Geçen haftaki yazımıza gerek mail, gerekse mesaj olarak çok değişik tepkiler geldi. Eleştirenlerde vardı tebrik eden de. Maillere kısada olsa cevap vermeye çalıştım. Mesajların da tamamını okudum. Fakat hepsine tek tek cevap vermeye köşemiz müsait değil. Toplu cevap niyetine bu açıklamaları siz kardeşlerimle paylaşmak istiyorum.
Eleştiren kardeşlerim ilmi kriterler yerine, yıllardır devam eden hamasi yaklaşımlarda bulunmuşlar. Dolayısıyla yanklaşımları objektif olmamış kanaatindeyim. Bizim herhangi bir şirk sistemini meşrulaştırma gibi bir düşüncemiz olamaz. Aslında aynı şeyi söylüyoruz ama yaklaşım farklı. Mesele beşeri ideolojilerin izalesi ve ilahi adaletin ikamesidir.

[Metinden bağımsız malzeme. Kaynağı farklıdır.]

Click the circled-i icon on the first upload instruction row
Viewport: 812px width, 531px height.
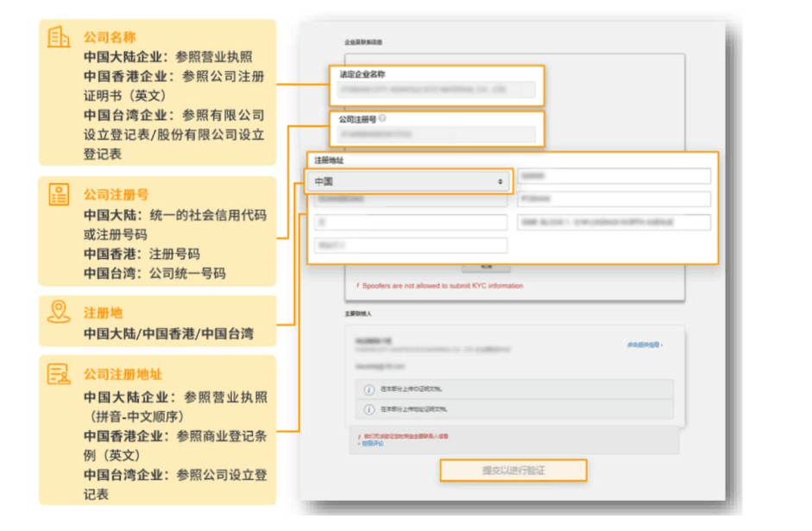pos(368,389)
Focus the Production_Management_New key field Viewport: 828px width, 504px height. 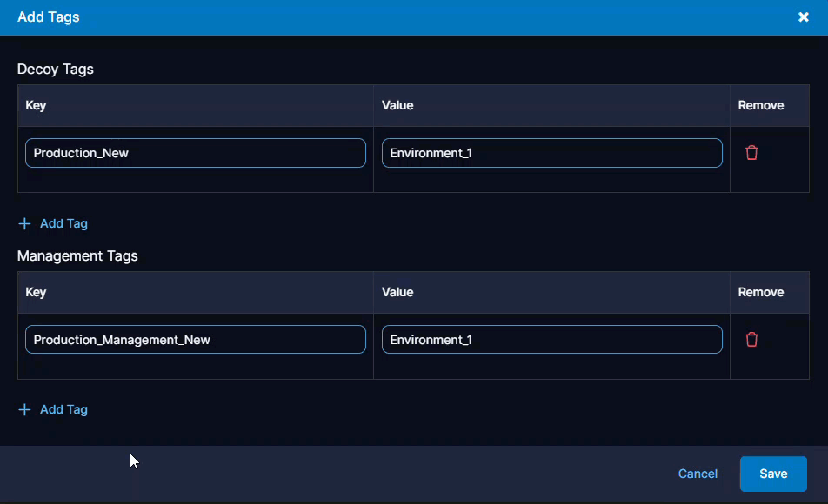pyautogui.click(x=196, y=340)
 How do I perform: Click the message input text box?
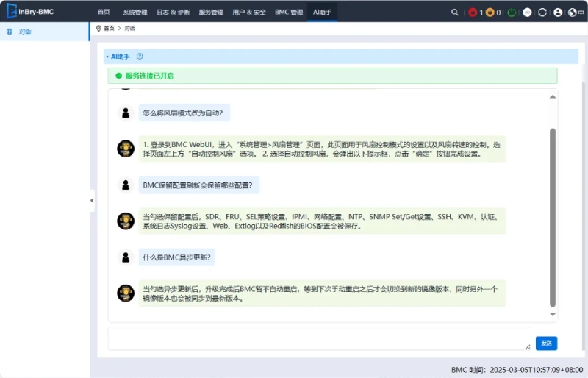pos(319,338)
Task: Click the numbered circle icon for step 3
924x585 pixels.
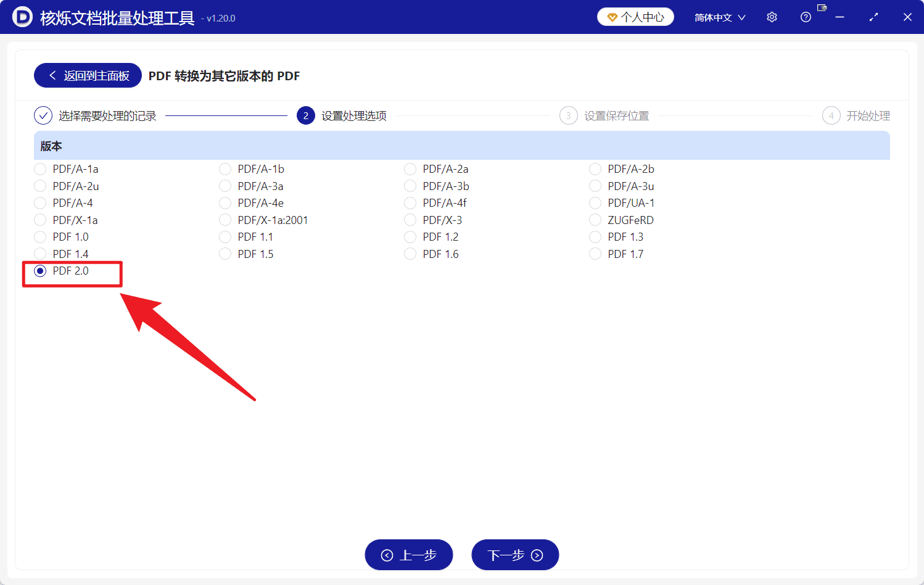Action: 568,115
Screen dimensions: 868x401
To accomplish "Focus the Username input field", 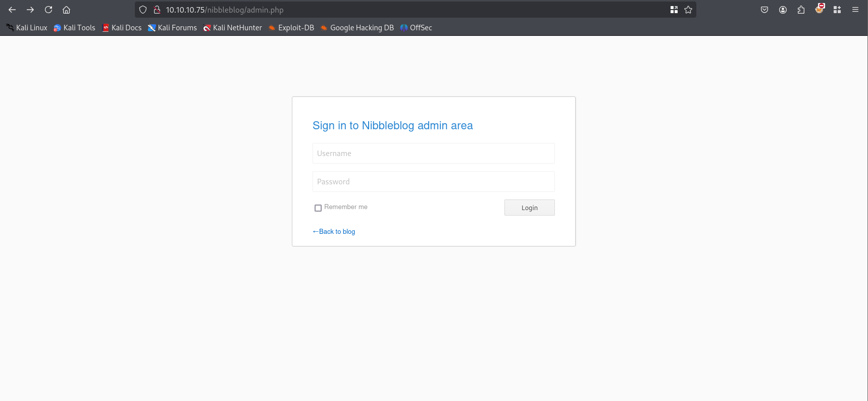I will pos(433,153).
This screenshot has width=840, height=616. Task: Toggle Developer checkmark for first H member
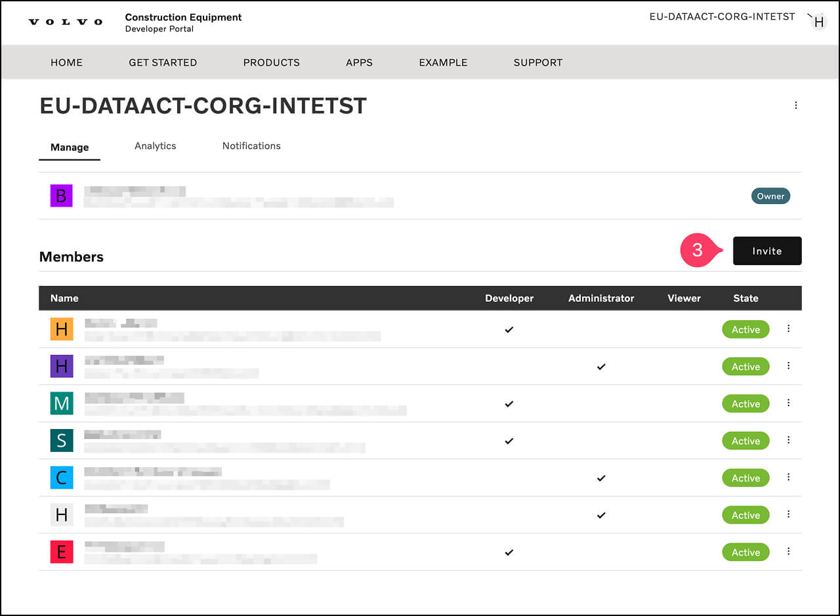(x=509, y=330)
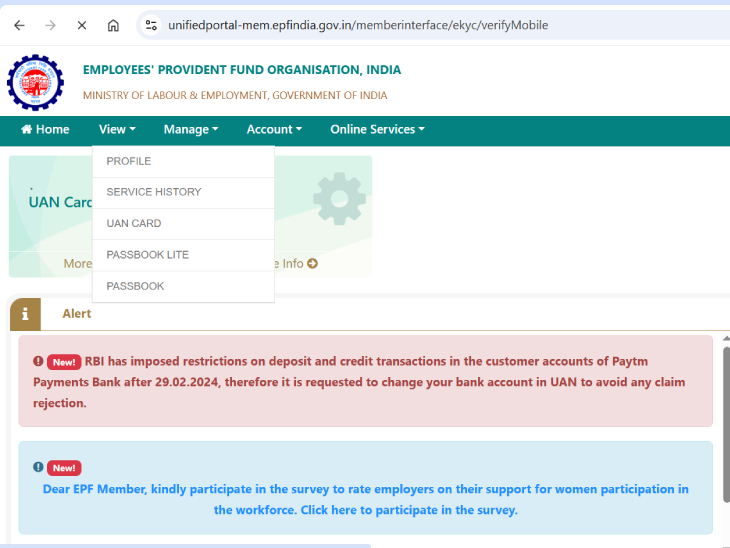Open site information icon in address bar
Screen dimensions: 730x548
click(151, 25)
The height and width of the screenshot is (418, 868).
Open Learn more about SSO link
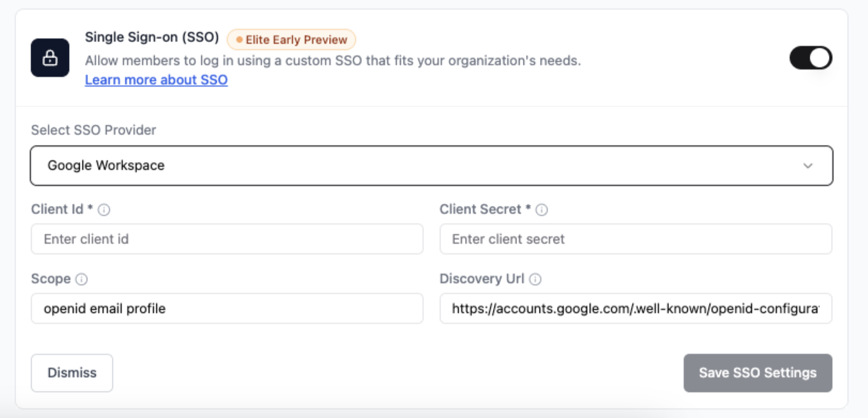point(156,80)
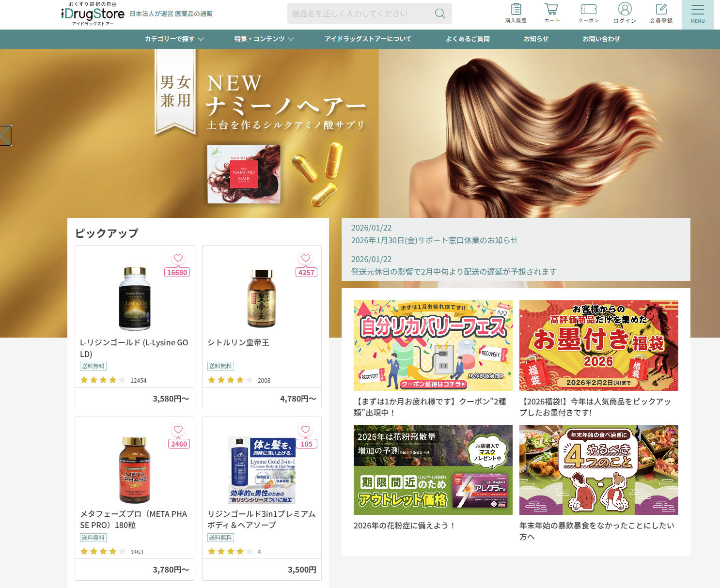Image resolution: width=720 pixels, height=588 pixels.
Task: Open the purchase history (購入履歴) icon
Action: tap(516, 14)
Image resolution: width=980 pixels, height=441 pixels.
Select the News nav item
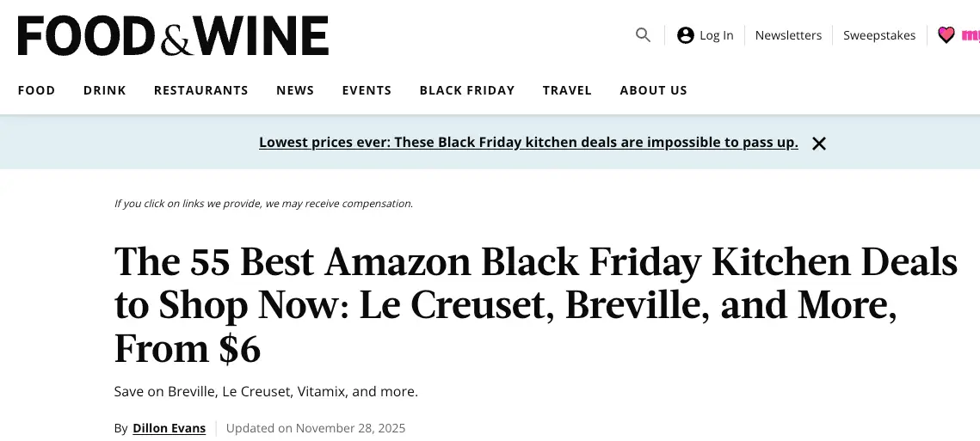[x=295, y=90]
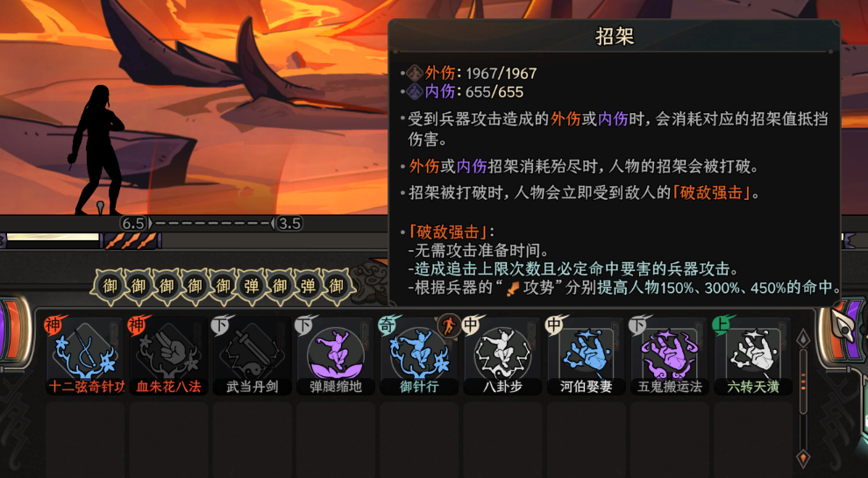Select the 六转天潢 skill icon

point(753,354)
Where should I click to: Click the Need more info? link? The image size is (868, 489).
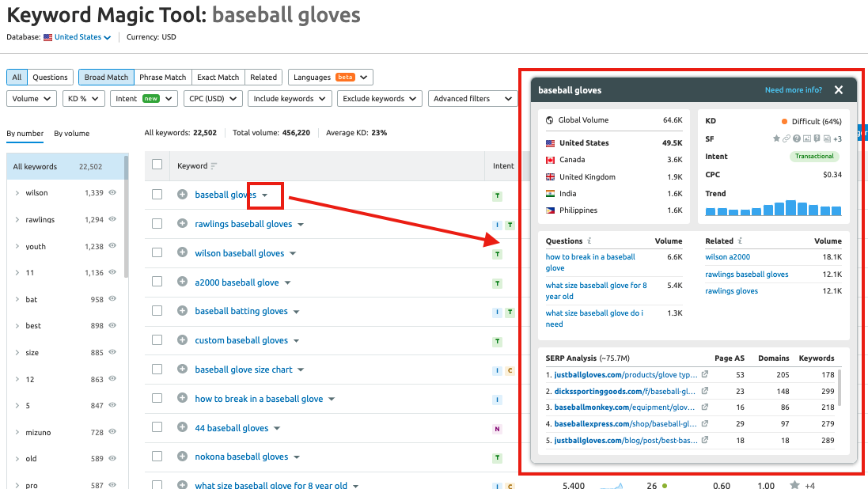[x=793, y=90]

Biliyoruz ki İslam’ın ihyasında, metodu yine İslam’ın kendisi belirlemiştir. O da “Nebevi Metot” diye tabir edilen hareket metodudur.
Bu metot; ilim, amel, davet, cihat, teşkilatlanma, tasavvuf, siyaset vb. İslam’ın tüm şubelerini içerir. Hedefi kamil aile, kamil toplum, kamil devlet, kamil devletler ve nihayetinde kamil manada Müslüman dünyayı oluşturmaktır. Bu hedefi gerçekleştirmek için de mezkur şubelerin her birini gerektiği zaman ve mekanda gerekli oranda kullanmayı öngörür.
Bu açıdan baktığımızda parti kesinlikle bir metot değil, asıl metot içinde küçük bir şube, hatta bizim ülkemizde tüzüğü ile ele alırsak metotla hiç alakası olmayan ancak yaşadığımız coğrafyada gayri-ihtiyari bir vakıa olup İslami hizmetlerin önünü açmada vasıta olarak kullanılabilecek bir maşadır.
Siyasetçi de değilim siyasetçilerin avukatı da…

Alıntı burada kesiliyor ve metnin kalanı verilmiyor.